◆ Extracted entries:
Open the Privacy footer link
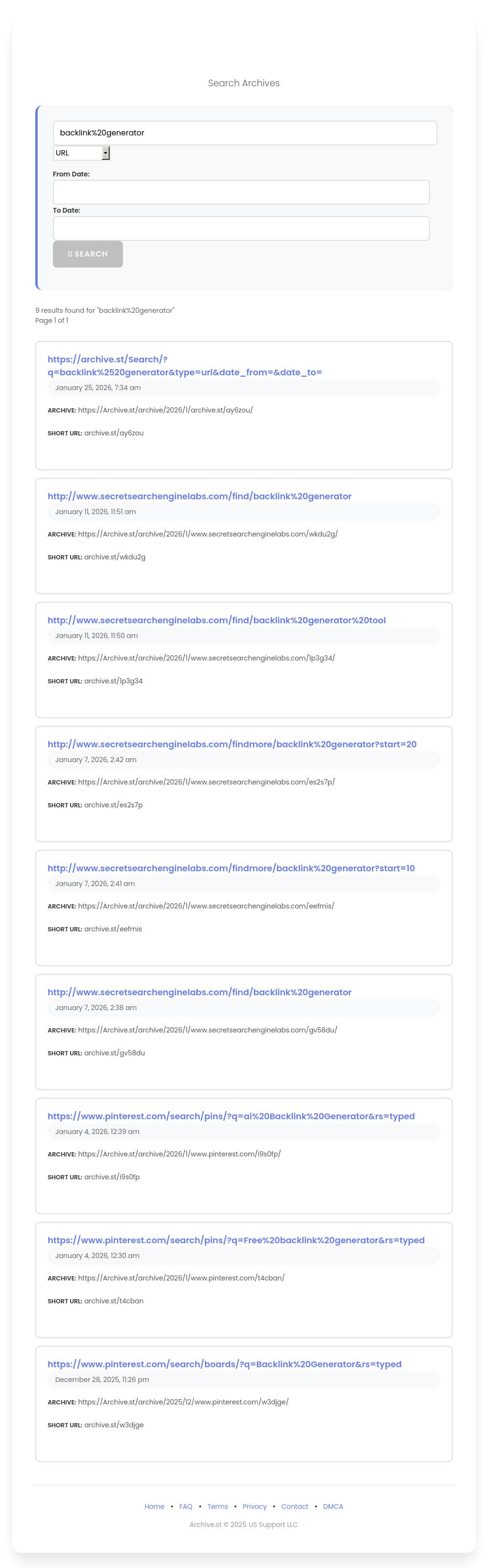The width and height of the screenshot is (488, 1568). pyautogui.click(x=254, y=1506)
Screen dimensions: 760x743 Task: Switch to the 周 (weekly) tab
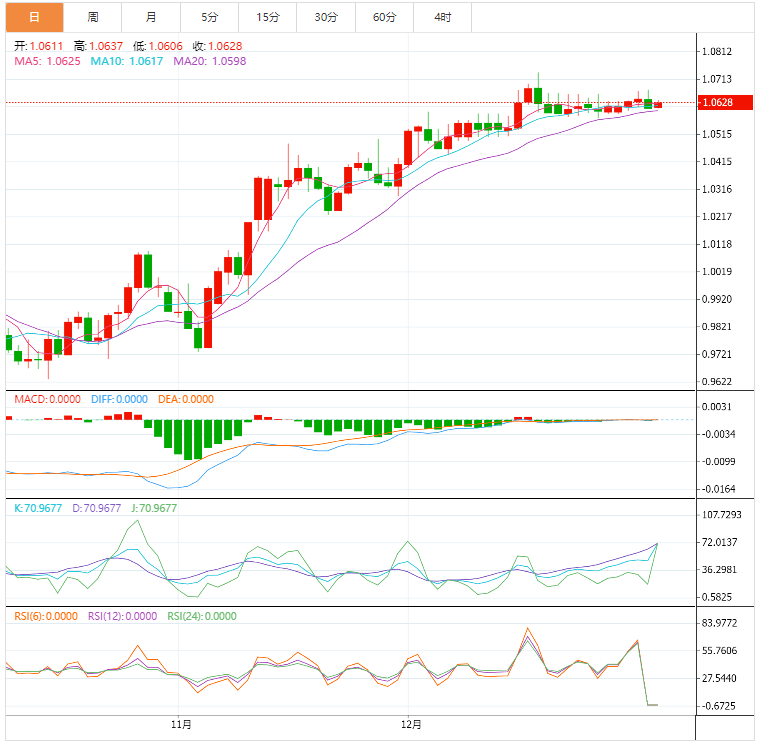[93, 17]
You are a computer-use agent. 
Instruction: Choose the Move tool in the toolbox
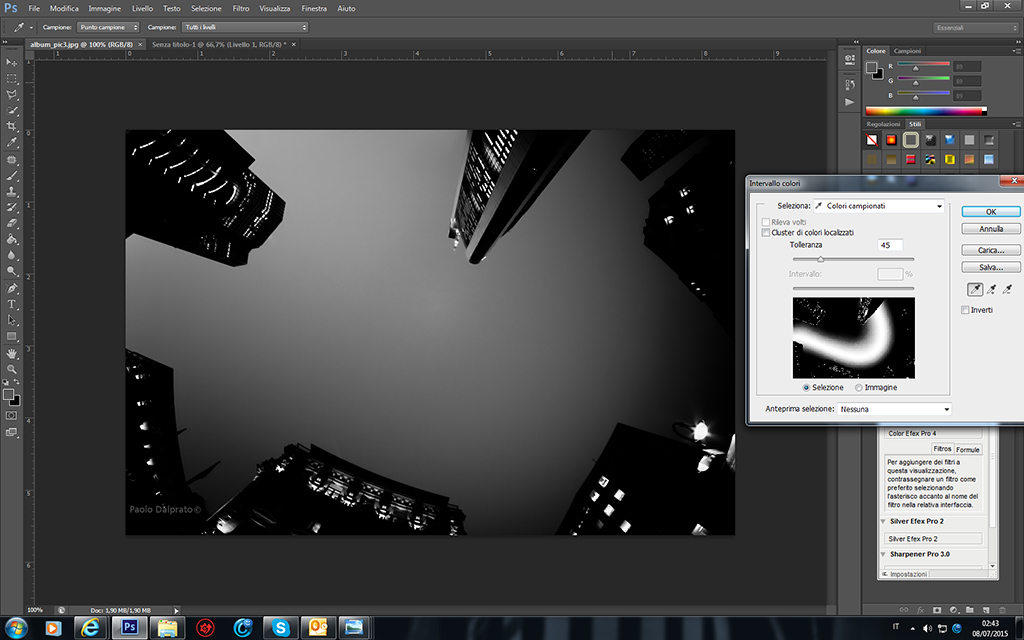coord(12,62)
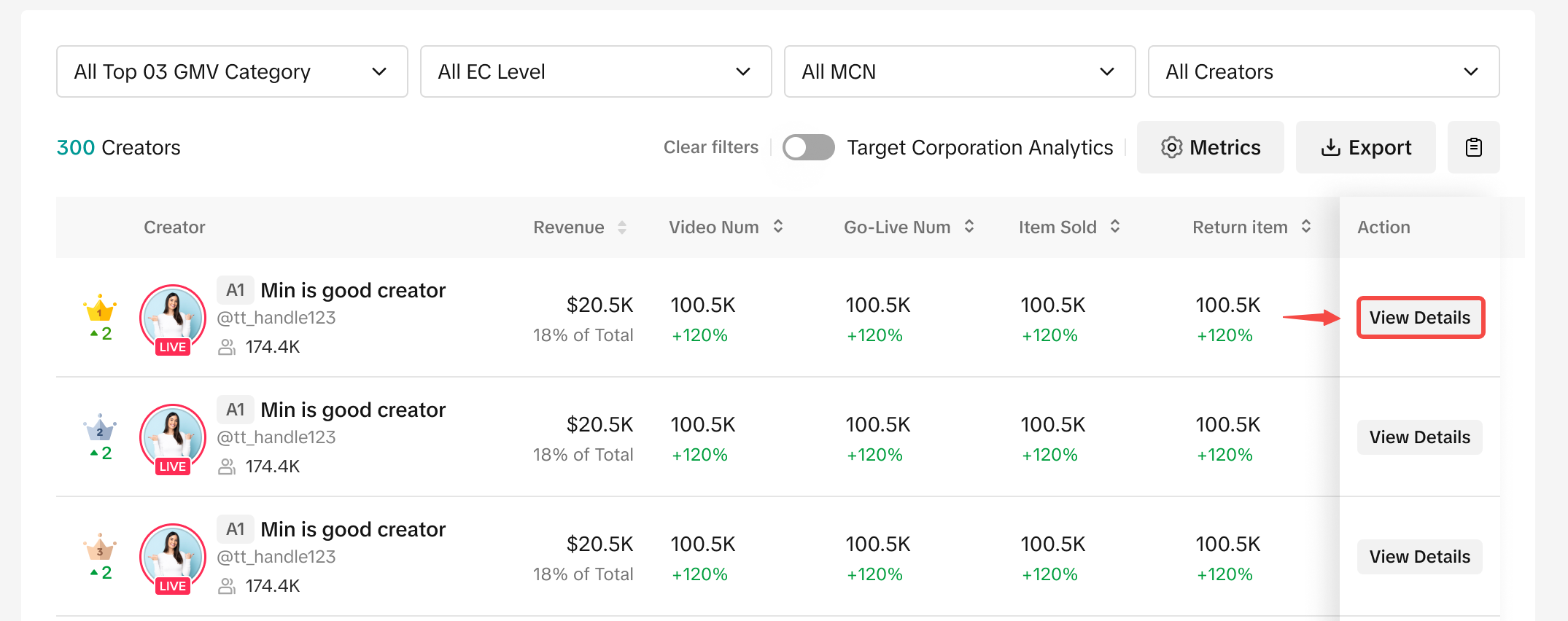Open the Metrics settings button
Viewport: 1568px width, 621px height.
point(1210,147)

◆ Short task: Rewrite the lines above with "toolbox" changed to "tool palette" and everything else kept the same. Leave the pictures out of your answer.

◆ Written solution:
Open the Privacy footer link
The width and height of the screenshot is (488, 1568). pyautogui.click(x=254, y=1506)
Screen dimensions: 760x743 Task: Switch to the 周 (weekly) tab
[93, 17]
You are a computer-use agent. 
Instruction: Choose the Move tool in the tool palette
coord(12,62)
Open the Metrics settings button
Viewport: 1568px width, 621px height.
point(1210,147)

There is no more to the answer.